# What is the vertex form of y=3x^2+2x-8 ?

Oct 7, 2017

$y = 3 {\left(x + 0. \overline{3}\right)}^{2} - 8. \overline{3}$

#### Explanation:

Vertex form is written:

$y = a {\left(x - h\right)}^{2} + k$

Where $\left(h , k\right)$ is the vertex.

Currently the equation is in standard form, or:

$y = a {x}^{2} + b x + c$

Where $\left(- \frac{b}{2 a} , f \left(- \frac{b}{2 a}\right)\right)$ is the vertex.

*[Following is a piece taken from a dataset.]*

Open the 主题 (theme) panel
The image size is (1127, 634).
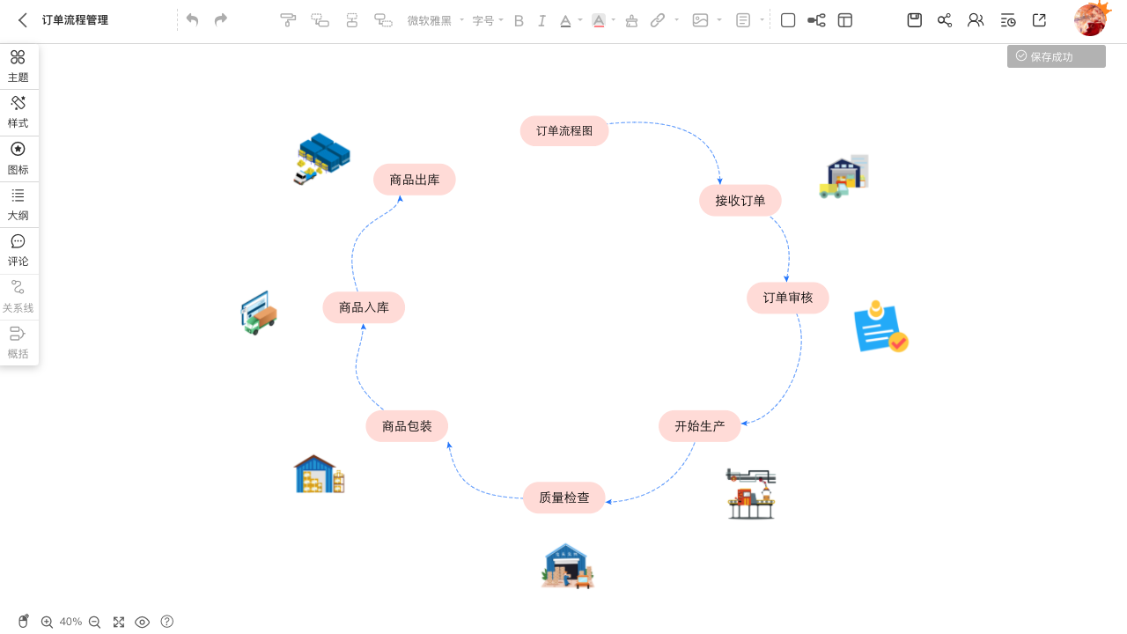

Let’s find the vertex of your equation:

$a = 3 \mathmr{and} b = 2$

So,

$- \frac{b}{2 a} = - \frac{2}{2 \cdot 3} = - \frac{2}{6} = - \frac{1}{3}$

Thus $h = - \frac{1}{3} = - 0. \overline{3}$

$f \left(- \frac{1}{3}\right) = 3 {\left(- \frac{1}{3}\right)}^{2} + 2 \left(- \frac{1}{3}\right) - 8$
$f \left(- \frac{1}{3}\right) = 3 \left(\frac{1}{9}\right) - \frac{2}{3} - 8$
$f \left(- \frac{1}{3}\right) = \frac{1}{3} - \frac{2}{3} - 8 = - 8. \overline{3}$

Thus $k = - 8. \overline{3}$

We already know that $a = 3$, so our equation in vertex form is:

$y = 3 {\left(x - \left(- 0. \overline{3}\right)\right)}^{2} + \left(- 8. \overline{3}\right)$

$y = 3 {\left(x + 0. \overline{3}\right)}^{2} - 8. \overline{3}$